#### Extracted text
------------------------
Some best and otherwise Very Important Beers

American Brewer magazine 1999

Back in the day I yielded to temptation and posted lists. I also railed against them. So you might figure there is no reason to trust me.

But two lists (the second is really multiple lists) that showed up last week sent me to the files to dig out a couple from the days of print that I will share them here.

The headline on the first—The 25 Most Important American Beers of All Time—screams bring back a Jay Brooks takedown (another back-in-the-day thing in which Jay would dig deep, point after point, about something written). I commented in one Twitter thread, and otherwise have three questions.

1) Anchor Steam over Anchor Liberty?
2) No Ballantine IPA?
3) No mixed fermentation beer? There is a passing mention of La Foile (although it is called La Joile) in the description of New Belgium Fat Tire). It’s not like Wisconsin Belgian Red from New Glarus Brewing was flying under the radar in the mid-1990s.

“The Best 20 Beers in 2020” from Craft Beer & Brewing magazine are not the 20 I would pick. Heck, I’ve only tasted a few of them. However, I did pick my 10 for the magazine. That list isn’t online yet, but if you care the magazine went in the mail to subscribers last week and should be popping up on newsstands. (Update: Now available.)

I occasionally write stories for CB&B, so feel free to disregard two thoughts:

1) Joe Stange and I each chose a beer from Urban Chestnut Brewing in St. Louis. Different beers. Joe moved back to Missouri from Germany last year. He picked a beer he drinks regularly. We lived in St. Louis the first six years after UCBC opened. I chose a beer I used to drink regularly, and was reminded during a trip back early this year how much I miss it.

2) The CB&B list is a combination of rare and regular, which is a good thing.

(The Top 20 list is accompanied by several readers’ lists. These are always fun to read.)

Two decades ago, American Brewer magazine assembled “A Brew’s Who Of The Millenniums: 25 Of The Most Significant Figures In Brewing Over The Last 1,000 Years.” There were two lists: B.J and A.J., Before Jack and After Jack, Jack being New Albion Brewing founder Jack McAuliffe. (He’s only 14th on the A.J. list.)

I’m only going to list the names, except to note the James Watt at #10 is not the BrewDog CEO, but the 18th-century inventor of the steam engine.

Before Jack
1) Louis Pasteur
2) Ferdinand P.A. Carre
3) Williams IV, Elector of Bavaria
4) Arthur Guinness
5) Adolphus Busch
6) Joseph Groll
7) Sir Williams Gladstone
8) George Hodgson
9) King Ludwig I
10) James Watt
11) Ralph Harwood
12) William Bass
13) Gerard Adriaan Heineken
14) Emil Hansen
15) Daniel Wheeler
16) Gabriel Sedlmayr the Younger and Anton Dreher
17 Jean Primus
18) Wayne Wheeler
19) Michael Combrune
20) Maximilian I
21) Jean De Clerck
22) Antoine-Laurent Lavoisier
23) Carl Joseph Napoleon
24) Saint Hildegarde
25) Robert Burns

After Jack
1) Michael Jackson
2) Jim Koch
3) August Busch III
4) Bob Lenz
5) Henry King
6) Bert Grant
7) Michael Hardman, Graham Lees, Jim Makin and Bill Mellor
8) Charlie Papazian
9) Fritz Maytag
10) Paul Shipman
11) Paul Camusi and Ken Grossman
12) Bill Coors
13) Robert Uihlein
14) Jack McAuliffe
15) Candy Lightner
16) David Bruce
17) Charles Finkel
18) Richard Yuengling
19) David Rehr
20) Pierre Celis
21) Alan Bond
22) Joseph Owades and Karl Strauss
23) Alan Forge and Liam Byrne
24) John Mitchell
25) Bill Owens (Owens was the publisher for American Brewer at the time)

It might be time to revise that second list.
------------------------
#### Apply what you read
[A] In the post on beer lists, which brewery did Jack McAuliffe found?
[B] Copy the post on beer lists word for word, between "Some best and" and "to trust me.", inclusive.
The records were taken from a different source.

[Pixel coordinate grounding records]
------------------------
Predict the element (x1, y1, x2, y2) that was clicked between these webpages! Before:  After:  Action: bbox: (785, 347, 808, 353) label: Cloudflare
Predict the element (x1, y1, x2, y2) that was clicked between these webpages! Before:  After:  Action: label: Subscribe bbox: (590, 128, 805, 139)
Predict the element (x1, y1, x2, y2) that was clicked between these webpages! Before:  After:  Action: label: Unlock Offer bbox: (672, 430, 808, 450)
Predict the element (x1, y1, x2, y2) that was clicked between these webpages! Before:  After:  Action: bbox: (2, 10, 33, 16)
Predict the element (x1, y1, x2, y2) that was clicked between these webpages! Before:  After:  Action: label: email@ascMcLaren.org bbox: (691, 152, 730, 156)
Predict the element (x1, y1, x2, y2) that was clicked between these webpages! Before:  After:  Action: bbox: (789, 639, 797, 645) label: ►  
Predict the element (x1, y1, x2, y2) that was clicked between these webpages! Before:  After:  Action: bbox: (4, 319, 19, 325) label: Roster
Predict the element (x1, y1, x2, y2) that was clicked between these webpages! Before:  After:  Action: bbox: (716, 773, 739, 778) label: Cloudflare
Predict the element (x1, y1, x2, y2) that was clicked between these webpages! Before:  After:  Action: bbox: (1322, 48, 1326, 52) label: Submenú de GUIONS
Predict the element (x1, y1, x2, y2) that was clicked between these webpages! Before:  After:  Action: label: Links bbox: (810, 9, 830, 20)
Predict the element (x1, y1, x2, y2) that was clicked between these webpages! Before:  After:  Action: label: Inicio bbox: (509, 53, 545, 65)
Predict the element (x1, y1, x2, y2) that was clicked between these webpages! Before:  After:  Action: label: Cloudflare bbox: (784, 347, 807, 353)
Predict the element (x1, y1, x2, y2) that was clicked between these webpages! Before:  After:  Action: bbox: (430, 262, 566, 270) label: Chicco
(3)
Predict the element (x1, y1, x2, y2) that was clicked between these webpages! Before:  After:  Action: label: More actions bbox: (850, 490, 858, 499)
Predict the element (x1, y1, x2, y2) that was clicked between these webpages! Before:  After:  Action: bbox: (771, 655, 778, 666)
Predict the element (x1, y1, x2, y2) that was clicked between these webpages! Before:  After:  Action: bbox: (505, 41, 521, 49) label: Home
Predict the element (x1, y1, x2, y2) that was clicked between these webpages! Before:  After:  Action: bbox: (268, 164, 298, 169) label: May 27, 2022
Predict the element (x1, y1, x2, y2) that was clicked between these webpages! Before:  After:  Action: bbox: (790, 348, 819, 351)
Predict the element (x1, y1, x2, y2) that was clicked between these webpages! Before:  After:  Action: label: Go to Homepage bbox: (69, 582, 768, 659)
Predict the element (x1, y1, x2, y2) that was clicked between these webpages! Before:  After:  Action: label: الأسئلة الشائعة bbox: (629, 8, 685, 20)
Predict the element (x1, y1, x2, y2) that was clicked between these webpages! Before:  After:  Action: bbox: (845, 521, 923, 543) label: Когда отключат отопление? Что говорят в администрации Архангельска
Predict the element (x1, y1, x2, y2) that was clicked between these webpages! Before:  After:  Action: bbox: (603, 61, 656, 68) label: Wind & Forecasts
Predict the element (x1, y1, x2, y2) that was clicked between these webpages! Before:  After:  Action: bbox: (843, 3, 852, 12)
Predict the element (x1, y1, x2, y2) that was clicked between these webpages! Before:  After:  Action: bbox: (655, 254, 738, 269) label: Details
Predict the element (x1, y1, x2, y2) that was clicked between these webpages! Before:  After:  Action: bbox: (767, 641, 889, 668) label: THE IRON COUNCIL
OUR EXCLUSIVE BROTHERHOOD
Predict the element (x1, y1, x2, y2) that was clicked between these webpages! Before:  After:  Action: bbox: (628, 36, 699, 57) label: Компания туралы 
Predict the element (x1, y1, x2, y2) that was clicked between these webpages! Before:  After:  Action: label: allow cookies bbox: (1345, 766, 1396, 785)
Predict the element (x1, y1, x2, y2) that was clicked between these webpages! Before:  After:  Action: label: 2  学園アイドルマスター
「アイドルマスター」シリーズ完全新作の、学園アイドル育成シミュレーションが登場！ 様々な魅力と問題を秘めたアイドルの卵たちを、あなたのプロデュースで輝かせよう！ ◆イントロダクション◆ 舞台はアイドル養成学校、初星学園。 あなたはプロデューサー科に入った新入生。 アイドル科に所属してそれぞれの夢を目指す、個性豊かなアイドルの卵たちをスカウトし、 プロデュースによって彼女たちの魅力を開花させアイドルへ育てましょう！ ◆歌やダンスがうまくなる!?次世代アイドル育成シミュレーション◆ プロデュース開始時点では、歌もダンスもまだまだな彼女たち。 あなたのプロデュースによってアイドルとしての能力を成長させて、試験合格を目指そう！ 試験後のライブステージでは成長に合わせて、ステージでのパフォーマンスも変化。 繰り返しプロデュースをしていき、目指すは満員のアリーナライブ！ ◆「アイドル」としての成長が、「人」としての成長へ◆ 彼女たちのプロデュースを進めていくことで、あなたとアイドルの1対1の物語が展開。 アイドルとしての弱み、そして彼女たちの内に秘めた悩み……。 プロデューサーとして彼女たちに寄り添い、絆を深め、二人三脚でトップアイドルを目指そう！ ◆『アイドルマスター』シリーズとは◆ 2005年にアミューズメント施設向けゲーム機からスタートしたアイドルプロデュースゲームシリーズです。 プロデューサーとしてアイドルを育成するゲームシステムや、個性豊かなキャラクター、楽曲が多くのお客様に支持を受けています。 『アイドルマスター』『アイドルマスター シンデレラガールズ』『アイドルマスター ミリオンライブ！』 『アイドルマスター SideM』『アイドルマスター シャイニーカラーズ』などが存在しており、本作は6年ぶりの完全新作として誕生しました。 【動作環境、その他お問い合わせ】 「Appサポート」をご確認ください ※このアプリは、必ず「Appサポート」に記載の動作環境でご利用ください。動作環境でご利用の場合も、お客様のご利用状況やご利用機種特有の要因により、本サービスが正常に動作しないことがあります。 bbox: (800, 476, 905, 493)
------------------------
#### Exercise solutions
[A] New Albion Brewing

[B]
Some best and otherwise Very Important Beers

American Brewer magazine 1999

Back in the day I yielded to temptation and posted lists. I also railed against them. So you might figure there is no reason to trust me.